Antennen, die Metalleinsätze, die in das Gehäuse
11 gegossen sind, aufweisen, können die Folienantennen 30,
36 und 38 ersetzen. Eine andere Alternative für das Gehäuse
oder Abdeckungsteil ist, dass sie als Kogussteil aus zwei verschiedenen Plastikmaterialien
ausgebildet werden, von denen nur eines eine Oberflächenmetallisierung annimmt.
Eine Schicht aus Metall wird dann auf dieses Teil aufgetragen, um als die Antenne
zu dienen.
Falls das Gehäuse ein getrenntes dekoratives Außenabdeckteil
der Art, die in der europäischen Patentanmeldung Nr. 98302674.1 beschrieben
ist, aufweist, kann die elektrisch leitende Schicht entweder an der Innenfläche
eines solchen Abdeckteils oder an dem Teil der Außenfläche des Spiegelgehäuses
ausgebildet sein, der durch das Abdeckteil umschlossen ist.
Alternativ oder zusätzlich können eine oder mehrere Antennen
die Form einer leitenden Schicht an dem Teil der Montage für das Spiegelglas
oder ein anderes reflektierendes Teil einnehmen.

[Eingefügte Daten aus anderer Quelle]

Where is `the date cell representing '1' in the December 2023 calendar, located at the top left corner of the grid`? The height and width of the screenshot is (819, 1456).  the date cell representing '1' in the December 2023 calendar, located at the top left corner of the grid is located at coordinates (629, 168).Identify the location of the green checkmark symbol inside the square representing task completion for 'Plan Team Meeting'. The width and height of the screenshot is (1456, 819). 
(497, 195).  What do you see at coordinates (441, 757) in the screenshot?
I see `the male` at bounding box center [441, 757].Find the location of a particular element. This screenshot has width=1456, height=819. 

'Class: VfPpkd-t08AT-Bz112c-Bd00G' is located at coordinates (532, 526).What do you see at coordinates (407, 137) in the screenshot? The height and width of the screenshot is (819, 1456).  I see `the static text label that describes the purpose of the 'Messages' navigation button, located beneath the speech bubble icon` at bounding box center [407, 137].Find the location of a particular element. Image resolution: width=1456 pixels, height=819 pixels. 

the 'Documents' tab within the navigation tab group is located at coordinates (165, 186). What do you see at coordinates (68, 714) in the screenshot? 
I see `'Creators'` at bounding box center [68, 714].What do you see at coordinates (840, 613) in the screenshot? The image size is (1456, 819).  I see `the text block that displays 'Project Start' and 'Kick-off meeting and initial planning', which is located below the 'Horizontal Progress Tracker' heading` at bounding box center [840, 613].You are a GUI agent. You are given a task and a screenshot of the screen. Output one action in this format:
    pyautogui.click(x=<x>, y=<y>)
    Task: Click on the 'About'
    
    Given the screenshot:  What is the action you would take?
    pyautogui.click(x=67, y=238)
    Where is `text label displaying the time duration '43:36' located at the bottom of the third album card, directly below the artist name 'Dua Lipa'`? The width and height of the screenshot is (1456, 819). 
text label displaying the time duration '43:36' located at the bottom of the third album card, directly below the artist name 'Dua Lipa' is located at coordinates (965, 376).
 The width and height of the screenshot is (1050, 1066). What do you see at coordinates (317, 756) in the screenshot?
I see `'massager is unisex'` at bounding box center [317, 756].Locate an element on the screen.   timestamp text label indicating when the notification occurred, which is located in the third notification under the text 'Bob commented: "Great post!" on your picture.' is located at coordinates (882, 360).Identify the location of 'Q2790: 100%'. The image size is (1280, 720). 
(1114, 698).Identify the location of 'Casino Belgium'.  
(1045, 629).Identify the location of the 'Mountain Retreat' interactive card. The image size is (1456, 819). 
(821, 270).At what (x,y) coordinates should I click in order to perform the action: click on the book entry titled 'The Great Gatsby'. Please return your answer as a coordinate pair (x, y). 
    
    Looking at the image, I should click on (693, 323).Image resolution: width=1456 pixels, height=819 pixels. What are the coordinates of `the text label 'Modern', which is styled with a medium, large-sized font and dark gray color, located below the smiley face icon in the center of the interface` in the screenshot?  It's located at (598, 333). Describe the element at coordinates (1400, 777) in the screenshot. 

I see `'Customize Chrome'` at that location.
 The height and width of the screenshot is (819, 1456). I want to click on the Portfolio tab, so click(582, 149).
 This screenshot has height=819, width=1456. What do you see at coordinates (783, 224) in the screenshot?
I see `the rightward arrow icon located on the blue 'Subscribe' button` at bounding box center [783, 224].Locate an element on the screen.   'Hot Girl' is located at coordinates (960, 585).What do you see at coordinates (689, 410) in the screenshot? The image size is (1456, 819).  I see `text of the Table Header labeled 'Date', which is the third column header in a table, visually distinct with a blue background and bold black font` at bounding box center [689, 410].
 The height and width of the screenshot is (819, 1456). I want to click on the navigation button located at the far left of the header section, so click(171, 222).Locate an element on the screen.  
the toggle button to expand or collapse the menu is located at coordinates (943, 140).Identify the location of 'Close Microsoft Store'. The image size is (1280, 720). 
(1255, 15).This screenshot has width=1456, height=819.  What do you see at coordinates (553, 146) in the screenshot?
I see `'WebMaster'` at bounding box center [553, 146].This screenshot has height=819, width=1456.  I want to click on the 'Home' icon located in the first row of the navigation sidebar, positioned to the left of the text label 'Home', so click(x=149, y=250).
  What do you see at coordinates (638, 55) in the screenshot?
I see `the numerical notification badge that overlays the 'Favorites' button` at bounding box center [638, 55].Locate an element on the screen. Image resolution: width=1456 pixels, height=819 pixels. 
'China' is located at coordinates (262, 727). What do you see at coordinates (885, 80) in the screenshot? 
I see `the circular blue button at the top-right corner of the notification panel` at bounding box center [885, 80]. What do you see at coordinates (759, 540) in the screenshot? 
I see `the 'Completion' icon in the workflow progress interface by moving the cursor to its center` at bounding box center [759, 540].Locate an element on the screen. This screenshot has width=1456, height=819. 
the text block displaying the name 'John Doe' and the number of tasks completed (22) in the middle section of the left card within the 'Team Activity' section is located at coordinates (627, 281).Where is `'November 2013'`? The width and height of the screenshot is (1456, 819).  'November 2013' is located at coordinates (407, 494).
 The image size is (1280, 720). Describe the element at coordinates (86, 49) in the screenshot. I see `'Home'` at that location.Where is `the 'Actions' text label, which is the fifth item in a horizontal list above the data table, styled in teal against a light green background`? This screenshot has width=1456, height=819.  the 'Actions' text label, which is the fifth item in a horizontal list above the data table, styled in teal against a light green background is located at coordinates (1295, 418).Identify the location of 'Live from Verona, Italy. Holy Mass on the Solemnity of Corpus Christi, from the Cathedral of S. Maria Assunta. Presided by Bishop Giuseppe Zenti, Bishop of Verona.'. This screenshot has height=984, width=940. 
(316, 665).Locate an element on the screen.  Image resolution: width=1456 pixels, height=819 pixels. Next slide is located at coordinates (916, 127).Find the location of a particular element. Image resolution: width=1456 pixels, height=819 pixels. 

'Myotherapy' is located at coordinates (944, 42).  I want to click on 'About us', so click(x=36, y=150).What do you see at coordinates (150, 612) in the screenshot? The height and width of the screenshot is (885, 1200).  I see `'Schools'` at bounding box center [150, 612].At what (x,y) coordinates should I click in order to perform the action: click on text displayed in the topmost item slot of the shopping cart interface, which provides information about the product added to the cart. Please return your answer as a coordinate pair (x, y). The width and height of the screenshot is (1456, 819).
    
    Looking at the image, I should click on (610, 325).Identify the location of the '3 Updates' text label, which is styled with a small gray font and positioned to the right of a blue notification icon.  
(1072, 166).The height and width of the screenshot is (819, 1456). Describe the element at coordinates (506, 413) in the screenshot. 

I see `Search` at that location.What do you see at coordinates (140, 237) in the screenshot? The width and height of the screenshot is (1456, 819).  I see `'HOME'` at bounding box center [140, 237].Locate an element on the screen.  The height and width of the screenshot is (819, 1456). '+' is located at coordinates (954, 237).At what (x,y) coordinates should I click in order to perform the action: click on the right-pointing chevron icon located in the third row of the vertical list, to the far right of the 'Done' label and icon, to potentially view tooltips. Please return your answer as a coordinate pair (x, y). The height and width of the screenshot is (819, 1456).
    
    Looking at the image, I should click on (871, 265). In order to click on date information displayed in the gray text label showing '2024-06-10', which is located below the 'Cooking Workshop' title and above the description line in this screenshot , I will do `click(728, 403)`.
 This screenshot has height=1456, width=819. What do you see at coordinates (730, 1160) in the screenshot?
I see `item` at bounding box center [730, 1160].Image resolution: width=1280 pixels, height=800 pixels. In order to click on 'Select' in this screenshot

Die Spiegelanordnung kann zusätzlich andere Antennen zum Empfangen
von GPS-Signalen, einer Fernbedienung der Autotürverriegelung und Transponder
für ein automatisches Straßenmautabrechnungssystem aufnehmen. Einige dieser
zusätzlichen Antennen können als selbsttragende steife Teile ausgebildet
sein.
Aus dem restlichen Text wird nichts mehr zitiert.